--- Task directions ---
Swap "Safari" for "Firefox" throughout the lines below, and leave everything else unchanged.

[begin Provided material]

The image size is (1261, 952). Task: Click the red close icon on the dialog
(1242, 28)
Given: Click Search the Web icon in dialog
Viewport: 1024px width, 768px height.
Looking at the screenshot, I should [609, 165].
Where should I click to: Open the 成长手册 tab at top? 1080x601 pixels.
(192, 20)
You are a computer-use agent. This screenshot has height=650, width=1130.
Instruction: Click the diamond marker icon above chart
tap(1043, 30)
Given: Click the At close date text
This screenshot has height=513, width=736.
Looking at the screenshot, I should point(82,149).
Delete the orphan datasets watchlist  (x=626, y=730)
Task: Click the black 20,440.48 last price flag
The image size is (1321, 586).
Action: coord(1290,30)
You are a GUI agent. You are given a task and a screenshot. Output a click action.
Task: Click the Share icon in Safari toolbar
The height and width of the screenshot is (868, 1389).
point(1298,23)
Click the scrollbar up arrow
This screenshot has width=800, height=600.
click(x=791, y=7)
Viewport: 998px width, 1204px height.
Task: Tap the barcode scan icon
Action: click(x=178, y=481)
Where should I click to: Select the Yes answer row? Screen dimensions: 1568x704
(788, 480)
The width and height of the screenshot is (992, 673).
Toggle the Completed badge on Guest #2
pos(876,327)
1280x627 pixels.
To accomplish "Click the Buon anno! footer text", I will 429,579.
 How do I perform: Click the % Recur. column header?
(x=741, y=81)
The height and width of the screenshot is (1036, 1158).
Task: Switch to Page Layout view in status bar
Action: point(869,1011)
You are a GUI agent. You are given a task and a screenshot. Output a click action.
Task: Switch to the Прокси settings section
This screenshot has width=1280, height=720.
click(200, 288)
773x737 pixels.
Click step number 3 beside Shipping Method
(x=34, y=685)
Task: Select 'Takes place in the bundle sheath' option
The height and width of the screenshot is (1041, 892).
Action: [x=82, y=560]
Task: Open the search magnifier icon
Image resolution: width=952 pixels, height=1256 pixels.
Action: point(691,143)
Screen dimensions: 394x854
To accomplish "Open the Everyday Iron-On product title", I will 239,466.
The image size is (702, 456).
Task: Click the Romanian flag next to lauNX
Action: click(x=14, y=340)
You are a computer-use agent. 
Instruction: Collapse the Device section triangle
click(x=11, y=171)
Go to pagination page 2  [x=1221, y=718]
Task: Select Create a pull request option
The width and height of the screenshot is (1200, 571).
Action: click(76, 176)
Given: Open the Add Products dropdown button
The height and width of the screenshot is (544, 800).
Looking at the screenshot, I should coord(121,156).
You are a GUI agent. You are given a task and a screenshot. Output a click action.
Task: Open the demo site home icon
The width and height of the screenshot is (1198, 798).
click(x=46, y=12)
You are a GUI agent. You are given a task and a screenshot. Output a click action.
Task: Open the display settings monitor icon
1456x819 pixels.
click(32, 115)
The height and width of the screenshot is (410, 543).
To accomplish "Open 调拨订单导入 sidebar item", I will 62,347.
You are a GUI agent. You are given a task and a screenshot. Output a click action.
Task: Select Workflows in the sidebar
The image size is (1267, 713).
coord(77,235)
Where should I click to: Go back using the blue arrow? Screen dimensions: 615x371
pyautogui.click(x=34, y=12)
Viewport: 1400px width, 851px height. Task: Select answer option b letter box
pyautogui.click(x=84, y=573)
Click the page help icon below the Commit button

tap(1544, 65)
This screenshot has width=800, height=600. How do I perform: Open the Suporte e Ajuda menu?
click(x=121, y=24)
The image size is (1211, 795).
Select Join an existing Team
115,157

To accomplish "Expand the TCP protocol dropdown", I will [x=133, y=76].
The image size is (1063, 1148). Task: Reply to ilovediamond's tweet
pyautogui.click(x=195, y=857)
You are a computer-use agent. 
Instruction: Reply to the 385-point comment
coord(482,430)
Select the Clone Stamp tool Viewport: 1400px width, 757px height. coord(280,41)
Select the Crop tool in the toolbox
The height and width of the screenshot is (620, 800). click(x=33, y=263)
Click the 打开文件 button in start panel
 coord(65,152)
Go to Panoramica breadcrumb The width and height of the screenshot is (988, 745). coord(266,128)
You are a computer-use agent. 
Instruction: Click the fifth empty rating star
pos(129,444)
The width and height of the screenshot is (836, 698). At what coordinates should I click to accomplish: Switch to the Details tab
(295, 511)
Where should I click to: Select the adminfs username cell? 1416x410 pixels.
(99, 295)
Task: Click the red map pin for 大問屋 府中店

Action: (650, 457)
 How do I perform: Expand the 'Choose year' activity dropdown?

[end Provided material]

--- Task response ---
The image size is (1261, 952). Task: Click the red close icon on the dialog
(1242, 28)
Given: Click Search the Web icon in dialog
Viewport: 1024px width, 768px height.
Looking at the screenshot, I should [609, 165].
Where should I click to: Open the 成长手册 tab at top? 1080x601 pixels.
(192, 20)
You are a computer-use agent. This screenshot has height=650, width=1130.
Instruction: Click the diamond marker icon above chart
tap(1043, 30)
Given: Click the At close date text
This screenshot has height=513, width=736.
Looking at the screenshot, I should point(82,149).
Delete the orphan datasets watchlist  (x=626, y=730)
Task: Click the black 20,440.48 last price flag
The image size is (1321, 586).
Action: coord(1290,30)
You are a GUI agent. You are given a task and a screenshot. Output a click action.
Task: Click the Share icon in Firefox toolbar
The height and width of the screenshot is (868, 1389).
point(1298,23)
Click the scrollbar up arrow
This screenshot has width=800, height=600.
click(x=791, y=7)
Viewport: 998px width, 1204px height.
Task: Tap the barcode scan icon
Action: click(x=178, y=481)
Where should I click to: Select the Yes answer row? Screen dimensions: 1568x704
(788, 480)
The width and height of the screenshot is (992, 673).
Toggle the Completed badge on Guest #2
pos(876,327)
1280x627 pixels.
To accomplish "Click the Buon anno! footer text", I will 429,579.
 How do I perform: Click the % Recur. column header?
(x=741, y=81)
The height and width of the screenshot is (1036, 1158).
Task: Switch to Page Layout view in status bar
Action: point(869,1011)
You are a GUI agent. You are given a task and a screenshot. Output a click action.
Task: Switch to the Прокси settings section
This screenshot has width=1280, height=720.
click(200, 288)
773x737 pixels.
Click step number 3 beside Shipping Method
(x=34, y=685)
Task: Select 'Takes place in the bundle sheath' option
The height and width of the screenshot is (1041, 892).
Action: [x=82, y=560]
Task: Open the search magnifier icon
Image resolution: width=952 pixels, height=1256 pixels.
Action: point(691,143)
Screen dimensions: 394x854
To accomplish "Open the Everyday Iron-On product title", I will 239,466.
The image size is (702, 456).
Task: Click the Romanian flag next to lauNX
Action: click(x=14, y=340)
You are a computer-use agent. 
Instruction: Collapse the Device section triangle
click(x=11, y=171)
Go to pagination page 2  [x=1221, y=718]
Task: Select Create a pull request option
The width and height of the screenshot is (1200, 571).
Action: click(76, 176)
Given: Open the Add Products dropdown button
The height and width of the screenshot is (544, 800).
Looking at the screenshot, I should coord(121,156).
You are a GUI agent. You are given a task and a screenshot. Output a click action.
Task: Open the demo site home icon
The width and height of the screenshot is (1198, 798).
click(x=46, y=12)
You are a GUI agent. You are given a task and a screenshot. Output a click action.
Task: Open the display settings monitor icon
1456x819 pixels.
click(32, 115)
The height and width of the screenshot is (410, 543).
To accomplish "Open 调拨订单导入 sidebar item", I will 62,347.
You are a GUI agent. You are given a task and a screenshot. Output a click action.
Task: Select Workflows in the sidebar
The image size is (1267, 713).
coord(77,235)
Where should I click to: Go back using the blue arrow? Screen dimensions: 615x371
pyautogui.click(x=34, y=12)
Viewport: 1400px width, 851px height. Task: Select answer option b letter box
pyautogui.click(x=84, y=573)
Click the page help icon below the Commit button

tap(1544, 65)
This screenshot has width=800, height=600. How do I perform: Open the Suporte e Ajuda menu?
click(x=121, y=24)
The image size is (1211, 795).
Select Join an existing Team
115,157

To accomplish "Expand the TCP protocol dropdown", I will [x=133, y=76].
The image size is (1063, 1148). Task: Reply to ilovediamond's tweet
pyautogui.click(x=195, y=857)
You are a computer-use agent. 
Instruction: Reply to the 385-point comment
coord(482,430)
Select the Clone Stamp tool Viewport: 1400px width, 757px height. coord(280,41)
Select the Crop tool in the toolbox
The height and width of the screenshot is (620, 800). click(x=33, y=263)
Click the 打开文件 button in start panel
 coord(65,152)
Go to Panoramica breadcrumb The width and height of the screenshot is (988, 745). coord(266,128)
You are a computer-use agent. 
Instruction: Click the fifth empty rating star
pos(129,444)
The width and height of the screenshot is (836, 698). At what coordinates should I click to accomplish: Switch to the Details tab
(295, 511)
Where should I click to: Select the adminfs username cell? 1416x410 pixels.
(99, 295)
Task: Click the red map pin for 大問屋 府中店

Action: (650, 457)
 How do I perform: Expand the 'Choose year' activity dropdown?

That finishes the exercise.